His versatility as a defender plays a big role in this. He’s spry for someone listed at 6’8 and 230 pounds, and even if he doesn’t have the quickness to keep up with someone, his wingspan is approximately 15 feet long and allows him to pester faster players. Let’s take Wednesday night’s 115-96 win over the Sacramento Kings as an example: Per NBA.com, the player he spent the most time guarding was Kings big man Marvin Bagley. Second-most: De’Aaron Fox. Third-most: Buddy Hield. The Clippers are blessed with a team that has a trio of wing defenders in Batum, George, and Leonard that can all guard 1-4 — along with a guard in Beverley who will play bigger than his size — meaning that they can basically pick and choose how their resources are best allocated on the other end of the floor.

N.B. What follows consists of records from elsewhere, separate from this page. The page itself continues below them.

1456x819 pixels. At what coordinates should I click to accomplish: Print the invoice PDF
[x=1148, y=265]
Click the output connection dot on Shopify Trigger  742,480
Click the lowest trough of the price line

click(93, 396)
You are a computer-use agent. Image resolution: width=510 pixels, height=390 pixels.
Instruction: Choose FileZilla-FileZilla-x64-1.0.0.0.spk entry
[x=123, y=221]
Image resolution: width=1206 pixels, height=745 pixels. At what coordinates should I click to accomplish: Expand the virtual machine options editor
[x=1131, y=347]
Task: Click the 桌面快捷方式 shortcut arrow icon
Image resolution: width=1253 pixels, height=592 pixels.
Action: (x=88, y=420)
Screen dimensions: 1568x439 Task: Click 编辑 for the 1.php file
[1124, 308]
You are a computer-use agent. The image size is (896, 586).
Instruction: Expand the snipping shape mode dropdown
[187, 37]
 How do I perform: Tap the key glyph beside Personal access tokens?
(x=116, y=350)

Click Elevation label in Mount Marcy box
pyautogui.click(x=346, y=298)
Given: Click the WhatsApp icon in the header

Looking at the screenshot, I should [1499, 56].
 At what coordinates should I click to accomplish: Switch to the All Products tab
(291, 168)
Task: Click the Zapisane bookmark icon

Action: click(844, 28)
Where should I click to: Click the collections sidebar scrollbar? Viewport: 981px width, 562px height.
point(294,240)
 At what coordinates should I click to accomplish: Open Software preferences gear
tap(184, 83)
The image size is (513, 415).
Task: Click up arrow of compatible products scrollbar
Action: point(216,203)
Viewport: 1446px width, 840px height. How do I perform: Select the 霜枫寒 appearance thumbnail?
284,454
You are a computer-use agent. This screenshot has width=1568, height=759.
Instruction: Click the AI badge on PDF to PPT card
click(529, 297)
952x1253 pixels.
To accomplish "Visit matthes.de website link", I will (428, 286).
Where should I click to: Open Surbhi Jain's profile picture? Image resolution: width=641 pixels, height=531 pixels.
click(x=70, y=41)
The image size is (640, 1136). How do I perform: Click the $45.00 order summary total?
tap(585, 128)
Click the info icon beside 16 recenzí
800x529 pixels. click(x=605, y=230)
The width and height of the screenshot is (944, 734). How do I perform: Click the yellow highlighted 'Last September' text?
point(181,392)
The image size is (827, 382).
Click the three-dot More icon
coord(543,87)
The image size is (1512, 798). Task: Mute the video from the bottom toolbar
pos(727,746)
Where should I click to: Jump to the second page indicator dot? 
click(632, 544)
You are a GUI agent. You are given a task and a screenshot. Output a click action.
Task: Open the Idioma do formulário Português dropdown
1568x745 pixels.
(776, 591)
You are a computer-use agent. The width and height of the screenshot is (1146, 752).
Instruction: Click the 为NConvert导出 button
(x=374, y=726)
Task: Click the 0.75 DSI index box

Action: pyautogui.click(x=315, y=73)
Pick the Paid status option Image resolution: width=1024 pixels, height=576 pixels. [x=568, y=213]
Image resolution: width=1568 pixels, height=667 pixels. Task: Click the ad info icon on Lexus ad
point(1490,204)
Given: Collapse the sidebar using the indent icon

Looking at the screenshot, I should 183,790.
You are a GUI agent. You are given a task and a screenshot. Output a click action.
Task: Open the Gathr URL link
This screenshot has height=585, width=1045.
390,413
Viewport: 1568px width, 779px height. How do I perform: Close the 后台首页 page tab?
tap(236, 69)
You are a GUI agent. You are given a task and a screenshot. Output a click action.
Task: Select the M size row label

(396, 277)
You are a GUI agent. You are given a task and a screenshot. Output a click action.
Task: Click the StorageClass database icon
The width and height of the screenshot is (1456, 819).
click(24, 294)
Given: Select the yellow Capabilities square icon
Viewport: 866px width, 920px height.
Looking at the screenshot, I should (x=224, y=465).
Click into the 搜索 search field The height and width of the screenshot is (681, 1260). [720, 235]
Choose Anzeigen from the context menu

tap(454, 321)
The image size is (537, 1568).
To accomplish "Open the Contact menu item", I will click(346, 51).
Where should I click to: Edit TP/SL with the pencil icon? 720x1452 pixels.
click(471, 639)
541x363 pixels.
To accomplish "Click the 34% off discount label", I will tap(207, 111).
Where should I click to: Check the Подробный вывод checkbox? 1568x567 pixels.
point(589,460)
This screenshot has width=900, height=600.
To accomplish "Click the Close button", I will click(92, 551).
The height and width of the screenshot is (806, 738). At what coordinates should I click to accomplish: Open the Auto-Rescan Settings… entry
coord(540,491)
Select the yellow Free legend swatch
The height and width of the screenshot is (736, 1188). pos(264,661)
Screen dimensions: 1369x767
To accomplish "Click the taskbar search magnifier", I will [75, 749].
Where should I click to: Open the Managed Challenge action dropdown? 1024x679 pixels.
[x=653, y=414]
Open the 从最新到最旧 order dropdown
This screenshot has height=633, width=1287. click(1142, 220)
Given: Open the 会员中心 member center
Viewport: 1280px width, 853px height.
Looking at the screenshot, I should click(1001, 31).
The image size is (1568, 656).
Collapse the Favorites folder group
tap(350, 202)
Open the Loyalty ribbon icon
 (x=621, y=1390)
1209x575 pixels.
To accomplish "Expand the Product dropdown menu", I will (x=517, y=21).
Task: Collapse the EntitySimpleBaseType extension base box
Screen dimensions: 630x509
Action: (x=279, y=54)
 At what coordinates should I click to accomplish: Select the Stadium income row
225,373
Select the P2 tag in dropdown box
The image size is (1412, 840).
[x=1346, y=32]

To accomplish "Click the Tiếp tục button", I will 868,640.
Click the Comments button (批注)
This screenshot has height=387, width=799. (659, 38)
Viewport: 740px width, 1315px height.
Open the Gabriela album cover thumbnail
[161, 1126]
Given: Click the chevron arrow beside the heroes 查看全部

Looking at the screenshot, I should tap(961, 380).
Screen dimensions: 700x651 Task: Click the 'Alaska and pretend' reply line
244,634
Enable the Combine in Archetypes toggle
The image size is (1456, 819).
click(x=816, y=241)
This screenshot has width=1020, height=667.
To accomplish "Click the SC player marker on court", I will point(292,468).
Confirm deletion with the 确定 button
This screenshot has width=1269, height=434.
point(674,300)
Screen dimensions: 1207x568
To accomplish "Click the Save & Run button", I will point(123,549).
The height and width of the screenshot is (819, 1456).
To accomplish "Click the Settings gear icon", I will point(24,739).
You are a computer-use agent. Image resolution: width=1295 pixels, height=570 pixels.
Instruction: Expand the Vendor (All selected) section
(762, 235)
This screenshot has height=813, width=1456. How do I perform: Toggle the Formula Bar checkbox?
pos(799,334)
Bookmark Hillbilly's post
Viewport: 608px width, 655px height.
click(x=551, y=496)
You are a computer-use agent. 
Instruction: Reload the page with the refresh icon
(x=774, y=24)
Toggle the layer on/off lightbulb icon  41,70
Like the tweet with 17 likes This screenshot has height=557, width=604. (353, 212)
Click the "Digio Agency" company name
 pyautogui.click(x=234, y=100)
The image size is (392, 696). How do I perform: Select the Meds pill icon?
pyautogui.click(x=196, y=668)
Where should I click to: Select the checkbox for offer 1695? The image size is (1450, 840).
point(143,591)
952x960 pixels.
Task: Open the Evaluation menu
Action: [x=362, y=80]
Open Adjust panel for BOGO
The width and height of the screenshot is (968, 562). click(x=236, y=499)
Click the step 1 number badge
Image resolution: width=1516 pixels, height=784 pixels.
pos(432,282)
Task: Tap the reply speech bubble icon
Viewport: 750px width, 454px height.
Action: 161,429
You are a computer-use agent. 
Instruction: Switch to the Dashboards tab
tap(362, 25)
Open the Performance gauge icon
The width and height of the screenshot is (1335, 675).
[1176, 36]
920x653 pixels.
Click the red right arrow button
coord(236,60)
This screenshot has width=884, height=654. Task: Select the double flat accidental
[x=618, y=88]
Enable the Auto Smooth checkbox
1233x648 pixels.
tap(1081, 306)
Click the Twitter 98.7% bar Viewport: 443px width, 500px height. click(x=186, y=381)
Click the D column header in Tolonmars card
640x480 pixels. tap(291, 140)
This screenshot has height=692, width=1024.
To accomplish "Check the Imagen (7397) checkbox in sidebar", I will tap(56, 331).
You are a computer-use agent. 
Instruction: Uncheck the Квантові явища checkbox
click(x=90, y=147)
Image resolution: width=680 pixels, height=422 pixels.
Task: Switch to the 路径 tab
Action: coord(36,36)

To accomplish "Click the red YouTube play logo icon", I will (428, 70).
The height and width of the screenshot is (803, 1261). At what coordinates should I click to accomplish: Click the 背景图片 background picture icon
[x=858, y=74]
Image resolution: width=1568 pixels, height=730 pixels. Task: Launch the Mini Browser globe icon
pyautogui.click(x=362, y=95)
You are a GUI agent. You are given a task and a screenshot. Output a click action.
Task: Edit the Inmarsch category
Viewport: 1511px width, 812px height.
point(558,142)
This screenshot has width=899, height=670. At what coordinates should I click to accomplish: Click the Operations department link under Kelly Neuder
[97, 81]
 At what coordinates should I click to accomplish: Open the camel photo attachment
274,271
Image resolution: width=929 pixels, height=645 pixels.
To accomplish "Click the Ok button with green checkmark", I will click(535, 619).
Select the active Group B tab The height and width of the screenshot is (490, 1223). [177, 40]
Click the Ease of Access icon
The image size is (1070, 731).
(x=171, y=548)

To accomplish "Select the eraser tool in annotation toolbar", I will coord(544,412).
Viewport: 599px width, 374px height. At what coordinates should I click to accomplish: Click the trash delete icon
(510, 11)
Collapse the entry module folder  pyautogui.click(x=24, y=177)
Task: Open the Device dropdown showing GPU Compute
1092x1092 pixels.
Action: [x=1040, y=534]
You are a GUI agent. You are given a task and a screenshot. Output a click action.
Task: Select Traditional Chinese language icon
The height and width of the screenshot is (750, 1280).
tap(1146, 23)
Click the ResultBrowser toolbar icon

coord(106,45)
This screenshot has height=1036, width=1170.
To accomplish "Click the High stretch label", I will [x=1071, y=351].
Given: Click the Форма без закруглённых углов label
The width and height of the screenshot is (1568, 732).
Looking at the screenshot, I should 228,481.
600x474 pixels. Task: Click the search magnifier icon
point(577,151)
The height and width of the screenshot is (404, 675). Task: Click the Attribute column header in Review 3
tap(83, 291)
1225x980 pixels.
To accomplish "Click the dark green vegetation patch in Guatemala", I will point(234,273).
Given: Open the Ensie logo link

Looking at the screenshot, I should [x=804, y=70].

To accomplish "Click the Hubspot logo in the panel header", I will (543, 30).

This would not be possible if Batum was washed, or if his feel for the game was a little off after being in the weird state of purgatory he’s found himself in recently, but that hasn’t been the case. Let’s again go to Wednesday’s game and highlight one specific sequence at the start of the third quarter, where Batum pokes away a pass with his back turned to the ball; shepherds the Clipper defense in transition, plays a role in taking away a Fox pass, reels in an airball, and pushes the ball in transition; and forces yet another steal on an attempted entry pass to Bagley. Then, a little later in the frame, he forces yet another steal by turning into a shark who smells blood in the water, chasing down Fox in transition and poking it away from behind before the Kings guard ever has any idea that Batum is behind him.
Again, if Batum was only hitting corner threes, or just staying afloat on defense, or just doing any number of individual things that contribute to winning basketball, he would be worth the scant amount of money he’s being paid this season. Instead, he’s been the best possible version of himself, albeit in a reduced capacity. As a result, in basically every metric that measures your impact on the game, Batum is either behind only Leonard (on/off plus-minus per 100 possessions) or behind Leonard and George (win shares, box plus-minus, VORP) on the entire Clippers team.
There is a lot of basketball that needs to be played this season, and no one knows if Batum will be able to keep up his level of play on both ends of the floor. But no matter what, Batum is positioning himself to be a crucial member of the rotation for a team that has legitimate championship aspirations, and if they end up lifting the Larry O’Brien trophy for the first time in franchise history this year, you can probably bet that the guy who got stretched by the Hornets and headed to L.A. on the veteran minimum will play a major role in their success.